Wisconsin-Minnesota comparison was flawed

This op-ed appeared July 28, 2018 in the Star Tribune

In “Progressive policies in Minnesota are working for workers” (July 26), her counterpoint to an earlier column from Prof. Noah Williams, Katie Hatt of the North Star Policy Institute writes as follows:

“Studies that consider only one pair of states — like the one cited in the earlier commentary … are inferior guides upon which to evaluate the impacts of public policies.”

And yet, in the next three paragraphs, Hatt goes on to use the findings of a May 2018 study by the Economic Policy Institute (EPI) to do that very thing — to consider only one pair of states in evaluating the impacts of public policies.

It is even the very same two states.

Hatt should heed her own advice. The EPI report makes a number of bogus claims based on cherry-picked data. For example, it uses annual data for 2010 to 2016 to claim that Minnesota’s economy has grown faster than Wisconsin’s since January 2011. But we have quarterly data available running from the final quarter of 2010 — a more precise starting point — into the last quarter of 2017. These more precise data show that over this period, in real terms, Minnesota’s economy grew by 10.9 percent and Wisconsin’s by 11.9 percent.

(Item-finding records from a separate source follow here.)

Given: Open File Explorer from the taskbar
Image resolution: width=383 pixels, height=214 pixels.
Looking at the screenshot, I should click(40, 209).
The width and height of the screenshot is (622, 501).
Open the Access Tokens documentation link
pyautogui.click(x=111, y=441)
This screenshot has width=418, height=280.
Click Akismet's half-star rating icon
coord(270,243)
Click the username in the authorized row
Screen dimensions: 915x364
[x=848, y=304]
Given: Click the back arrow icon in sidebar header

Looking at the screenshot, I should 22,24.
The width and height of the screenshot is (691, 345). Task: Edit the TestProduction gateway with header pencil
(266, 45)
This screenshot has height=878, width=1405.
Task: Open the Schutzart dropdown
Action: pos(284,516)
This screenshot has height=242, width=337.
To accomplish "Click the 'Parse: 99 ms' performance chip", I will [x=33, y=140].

And there are plain misrepresentations. The EPI notes that, by December 2017, Wisconsin and Minnesota “have reached effectively the same unemployment rate, at 3 percent and 3.1 percent, respectively” and argues that “Minnesota was back at its pre-recession (December 2007) unemployment rate of 4.7 percent by September 2013, fewer than three years after Governor Dayton took office. In contrast, it took until December of 2014 — 15 months later — for Wisconsin to reach its pre-recession unemployment rate of 4.8 percent.”

But the EPI fails to mention that in the race to these pre-recession levels of unemployment, Wisconsin was starting from a rate of 8.1 percent and Minnesota was starting from a rate of 7.1 percent. From December 2010 to March 2018, Wisconsin’s unemployment rate fell by 5.2 percentage points to 2.9 percent, while Minnesota’s fell by 3.9 percentage points to 3.2 percent.

On the minimum wage specifically, Hatt writes, “As a resident of Minneapolis, I can attest that the sky is not falling following the City Council’s passage of a $15 minimum wage ordinance last year.”

Well, as the grandson of a 20-cigarette-a-day smoker who died at 86, I could attest that smoking isn’t bad for you. But anecdote is not the singular of data, and it is data upon which we must base public policy decisions.

What do the data show about the employment impact of minimum wages? In 2008, economists David Neumark and William L. Wascher surveyed two decades of research. They found that “minimum wages reduce employment opportunities for less-skilled workers … [that] a higher minimum wage tends to reduce rather than to increase the earnings of the lowest-skilled individuals … [that] minimum wages do not, on net, reduce poverty … [and that] minimum wages appear to have adverse longer-run effects on wages and earnings.”

In 2014, along with economist J.M. Ian Salas, they examined the subsequent literature and concluded “that the evidence still shows that minimum wages pose a trade-off of higher wages for some against job losses for others … ”

Prof. Williams is right about the minimum wage; the weight of evidence supports him. Data matter.

John Phelan is an economist at the Center of the American Experiment.